# Hopf bifurcations in the Rosenzweig-MacArthur consumer-resource model

This weekend I revisited Kevin McCann's monograph *Food Webs* because I was reminding myself how it is exactly that we scale from 2- to *n*-species in dynamic models.

As I was reading through the introductory chapter on dynamic modeling and because I am now enjoying the animations I can create in R, I decided to recreate the example form a subsection on Hopf bifurcations, since I don't think I've ever created them in R. The idea goes a little something like this:

The Rosenzweig-MacArthur consumer-resource model has been a historically important dynamical predator-prey (synonymous with consumer-resource) model, as they took Lotka and Volterra's predator-prey models (predator, \( P \); prey, \( H \)): $$ \begin{matrix} \frac{dH}{dt} = rH - aHP \\ \frac{dP}{dt} = eaHP - dP \end{matrix} $$ and added made it a bit more realistic.

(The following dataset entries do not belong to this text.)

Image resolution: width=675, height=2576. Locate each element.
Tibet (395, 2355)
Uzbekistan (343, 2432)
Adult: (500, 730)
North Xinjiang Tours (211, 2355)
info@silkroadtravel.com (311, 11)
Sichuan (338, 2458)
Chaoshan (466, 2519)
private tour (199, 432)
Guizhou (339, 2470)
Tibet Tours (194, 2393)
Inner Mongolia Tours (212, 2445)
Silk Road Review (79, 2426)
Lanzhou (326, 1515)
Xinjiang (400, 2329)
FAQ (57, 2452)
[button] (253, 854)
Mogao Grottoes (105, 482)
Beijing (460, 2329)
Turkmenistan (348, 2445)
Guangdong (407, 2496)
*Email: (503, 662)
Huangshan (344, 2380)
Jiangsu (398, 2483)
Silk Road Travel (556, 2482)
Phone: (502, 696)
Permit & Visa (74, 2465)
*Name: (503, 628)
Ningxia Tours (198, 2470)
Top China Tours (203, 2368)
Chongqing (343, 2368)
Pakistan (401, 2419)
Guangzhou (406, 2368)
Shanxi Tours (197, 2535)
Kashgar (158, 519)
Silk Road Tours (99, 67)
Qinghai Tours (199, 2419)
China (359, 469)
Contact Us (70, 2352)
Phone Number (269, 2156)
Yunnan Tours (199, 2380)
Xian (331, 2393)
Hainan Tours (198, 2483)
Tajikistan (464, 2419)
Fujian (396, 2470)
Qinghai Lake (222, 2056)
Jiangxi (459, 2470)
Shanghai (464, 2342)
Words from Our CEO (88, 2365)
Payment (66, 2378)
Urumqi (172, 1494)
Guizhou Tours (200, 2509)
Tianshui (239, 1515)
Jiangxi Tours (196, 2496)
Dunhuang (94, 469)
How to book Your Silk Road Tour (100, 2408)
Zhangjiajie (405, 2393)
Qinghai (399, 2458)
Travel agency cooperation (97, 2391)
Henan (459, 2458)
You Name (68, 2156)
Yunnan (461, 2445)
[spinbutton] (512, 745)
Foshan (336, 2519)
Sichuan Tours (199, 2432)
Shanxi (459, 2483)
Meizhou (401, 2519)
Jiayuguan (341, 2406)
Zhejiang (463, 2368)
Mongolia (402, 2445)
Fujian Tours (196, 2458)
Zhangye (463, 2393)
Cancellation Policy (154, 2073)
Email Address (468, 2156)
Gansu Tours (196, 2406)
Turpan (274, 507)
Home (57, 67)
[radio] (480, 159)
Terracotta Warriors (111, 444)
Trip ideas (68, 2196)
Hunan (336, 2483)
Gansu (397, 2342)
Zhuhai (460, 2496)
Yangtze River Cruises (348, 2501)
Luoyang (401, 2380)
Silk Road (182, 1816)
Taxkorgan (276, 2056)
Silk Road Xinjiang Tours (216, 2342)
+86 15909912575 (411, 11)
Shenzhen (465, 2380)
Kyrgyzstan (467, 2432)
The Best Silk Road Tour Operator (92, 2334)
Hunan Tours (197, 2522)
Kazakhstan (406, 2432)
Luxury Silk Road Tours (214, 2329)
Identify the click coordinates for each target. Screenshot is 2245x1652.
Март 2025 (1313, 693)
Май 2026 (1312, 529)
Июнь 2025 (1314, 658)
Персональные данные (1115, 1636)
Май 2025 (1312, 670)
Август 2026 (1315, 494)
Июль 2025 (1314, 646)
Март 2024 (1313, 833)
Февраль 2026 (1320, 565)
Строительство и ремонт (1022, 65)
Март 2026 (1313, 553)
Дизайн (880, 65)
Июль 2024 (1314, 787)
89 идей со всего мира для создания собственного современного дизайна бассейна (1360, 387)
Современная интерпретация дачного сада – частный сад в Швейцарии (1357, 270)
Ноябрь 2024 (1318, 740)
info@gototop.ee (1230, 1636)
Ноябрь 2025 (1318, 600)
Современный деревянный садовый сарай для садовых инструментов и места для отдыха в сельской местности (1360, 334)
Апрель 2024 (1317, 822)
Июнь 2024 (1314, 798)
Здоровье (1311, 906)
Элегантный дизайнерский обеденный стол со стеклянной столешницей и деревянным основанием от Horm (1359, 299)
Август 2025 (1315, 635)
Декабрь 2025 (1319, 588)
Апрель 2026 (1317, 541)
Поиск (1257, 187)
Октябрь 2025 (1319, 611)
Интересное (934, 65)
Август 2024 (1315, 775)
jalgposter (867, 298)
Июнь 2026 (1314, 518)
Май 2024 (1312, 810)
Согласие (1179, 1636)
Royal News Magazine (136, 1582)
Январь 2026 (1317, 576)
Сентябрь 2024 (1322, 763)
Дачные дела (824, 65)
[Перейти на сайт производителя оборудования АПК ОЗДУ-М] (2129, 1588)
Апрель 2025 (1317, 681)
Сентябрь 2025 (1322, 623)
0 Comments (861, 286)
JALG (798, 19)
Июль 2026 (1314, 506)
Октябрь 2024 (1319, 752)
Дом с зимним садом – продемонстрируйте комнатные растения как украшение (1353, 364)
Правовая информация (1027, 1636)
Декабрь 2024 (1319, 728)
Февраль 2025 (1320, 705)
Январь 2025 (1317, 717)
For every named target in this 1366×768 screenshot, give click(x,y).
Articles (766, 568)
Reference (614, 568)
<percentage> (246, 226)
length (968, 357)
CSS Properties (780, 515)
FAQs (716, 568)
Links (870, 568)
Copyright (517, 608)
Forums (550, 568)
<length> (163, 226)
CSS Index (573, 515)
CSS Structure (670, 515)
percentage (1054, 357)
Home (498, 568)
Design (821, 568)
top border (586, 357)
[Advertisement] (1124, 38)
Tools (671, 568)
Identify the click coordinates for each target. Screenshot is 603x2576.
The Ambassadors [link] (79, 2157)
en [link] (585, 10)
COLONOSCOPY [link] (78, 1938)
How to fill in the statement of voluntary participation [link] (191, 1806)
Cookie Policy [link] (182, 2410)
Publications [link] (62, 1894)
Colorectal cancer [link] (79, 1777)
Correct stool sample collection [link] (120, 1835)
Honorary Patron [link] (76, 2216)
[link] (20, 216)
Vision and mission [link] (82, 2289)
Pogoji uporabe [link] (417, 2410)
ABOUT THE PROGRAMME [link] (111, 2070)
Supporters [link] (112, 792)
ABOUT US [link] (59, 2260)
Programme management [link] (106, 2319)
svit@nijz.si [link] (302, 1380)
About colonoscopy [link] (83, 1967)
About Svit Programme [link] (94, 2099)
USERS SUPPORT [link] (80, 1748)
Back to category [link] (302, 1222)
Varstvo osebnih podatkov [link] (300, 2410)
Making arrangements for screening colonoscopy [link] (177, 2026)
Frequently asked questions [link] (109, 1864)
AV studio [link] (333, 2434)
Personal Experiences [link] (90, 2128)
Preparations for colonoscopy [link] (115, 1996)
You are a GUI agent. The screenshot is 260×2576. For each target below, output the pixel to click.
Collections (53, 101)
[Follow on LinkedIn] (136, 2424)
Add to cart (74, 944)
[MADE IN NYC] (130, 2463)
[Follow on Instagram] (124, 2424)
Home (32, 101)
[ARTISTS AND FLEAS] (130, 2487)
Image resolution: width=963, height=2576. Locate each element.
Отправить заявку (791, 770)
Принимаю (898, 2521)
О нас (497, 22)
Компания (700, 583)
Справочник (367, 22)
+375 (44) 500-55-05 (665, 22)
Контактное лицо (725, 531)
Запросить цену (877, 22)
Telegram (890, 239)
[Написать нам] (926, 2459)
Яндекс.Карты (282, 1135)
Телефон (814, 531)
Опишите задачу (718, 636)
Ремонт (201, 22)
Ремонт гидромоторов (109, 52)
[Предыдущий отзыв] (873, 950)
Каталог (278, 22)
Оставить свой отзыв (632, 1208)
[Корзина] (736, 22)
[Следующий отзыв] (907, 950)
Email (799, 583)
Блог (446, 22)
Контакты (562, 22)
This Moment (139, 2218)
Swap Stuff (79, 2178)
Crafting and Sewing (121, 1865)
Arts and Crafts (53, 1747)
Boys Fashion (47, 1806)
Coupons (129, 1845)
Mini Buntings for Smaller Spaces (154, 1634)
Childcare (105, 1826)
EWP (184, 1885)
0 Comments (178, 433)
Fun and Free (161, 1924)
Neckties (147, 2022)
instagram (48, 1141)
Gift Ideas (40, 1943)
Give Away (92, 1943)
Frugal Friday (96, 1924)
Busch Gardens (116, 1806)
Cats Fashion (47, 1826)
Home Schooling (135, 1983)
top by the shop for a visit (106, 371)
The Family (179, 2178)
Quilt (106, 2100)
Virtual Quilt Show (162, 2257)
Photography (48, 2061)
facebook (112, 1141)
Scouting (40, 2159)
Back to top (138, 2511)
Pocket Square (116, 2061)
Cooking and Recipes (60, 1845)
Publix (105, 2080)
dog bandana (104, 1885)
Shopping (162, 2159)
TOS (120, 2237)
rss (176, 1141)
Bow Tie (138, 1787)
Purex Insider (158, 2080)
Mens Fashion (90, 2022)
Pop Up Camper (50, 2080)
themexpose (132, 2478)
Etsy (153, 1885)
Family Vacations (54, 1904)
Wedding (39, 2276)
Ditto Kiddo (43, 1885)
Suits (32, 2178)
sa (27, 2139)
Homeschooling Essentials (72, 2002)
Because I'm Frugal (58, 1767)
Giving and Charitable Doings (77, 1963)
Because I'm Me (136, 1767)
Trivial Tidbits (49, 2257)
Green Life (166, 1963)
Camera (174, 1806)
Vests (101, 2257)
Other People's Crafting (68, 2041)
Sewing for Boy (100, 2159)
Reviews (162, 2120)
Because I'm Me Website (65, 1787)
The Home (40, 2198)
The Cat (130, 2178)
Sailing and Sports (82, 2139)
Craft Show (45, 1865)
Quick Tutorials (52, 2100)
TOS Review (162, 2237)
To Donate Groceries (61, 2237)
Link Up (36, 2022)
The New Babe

Specifically, they added logistic growth for the prey population and predator behaviour, as described by C.S. Holling as a saturating functional response. The Rosenzweig-MacArthur consumer-resource model takes the form: $$ \begin{matrix} \frac{dH}{dt} = rH\left(1 - \frac{H}{K}\right) - \frac{aHP}{1 + aT_{h}H}\\ \frac{dP}{dt} = e\frac{aHP}{1 + aT_{h}H} - dP \end{matrix} $$ For both of these equations, \( r \) is the growth rate of the prey as it approaches a density of 0 (i.e., density-independent or intrinsic growth rate), \( a \) is the attack rate of the predator, \( e \) is the conversion efficiency (i.e., how prey biomass \( \rightarrow \) predator biomass), and \( d \) is the death rate of the predator. The differences between the two models are (1) the linear (\( rH \) in the first model) versus logistic (\( rH(1 - H/K) \) in the second model) growth of the prey and (II) the linear (\( aHP \) in the first model) versus saturating (\( \frac{aHP}{1 + aT_{h}H} \) in the second model) predator-prey interactions.

The Rosenzweig-MacArthur consumer-resource model has been extensively studied. One of the most interesting findings is that the behaviour of the model can shift, depending on the attack rate, \( a \) (parameter values below). It turns out that if \( a \) is small (< 1.25), then there is a single attracting equilibrium point for the predators and prey, with the prey at carrying capacity \( (H = 2) \) and the predator extinct \( (P = 0) \). If \( a \) is between 1.25 and 1.38, then there is a single stable equilibrium point. If \( a \) is between 1.38 and 1.68, then the stable equilibrium point still exists, but it is a stable focus, where trajectories approach through dampened cycles. And last, if \( a \) is greater than 1.68, then the populations cycle as a stable limit cycle.

Below, I've created an animation with two panels---the **top** being a phase plane and the **bottom** being a time series representation of the Rosenzweig-MacArthur consumer-resource model when a single parameter, \( a \), is increased from 0.9 to 2.6. The parameter values in this model are: \( r = 1, K = 2, e = R_0 = m = 0.5 \).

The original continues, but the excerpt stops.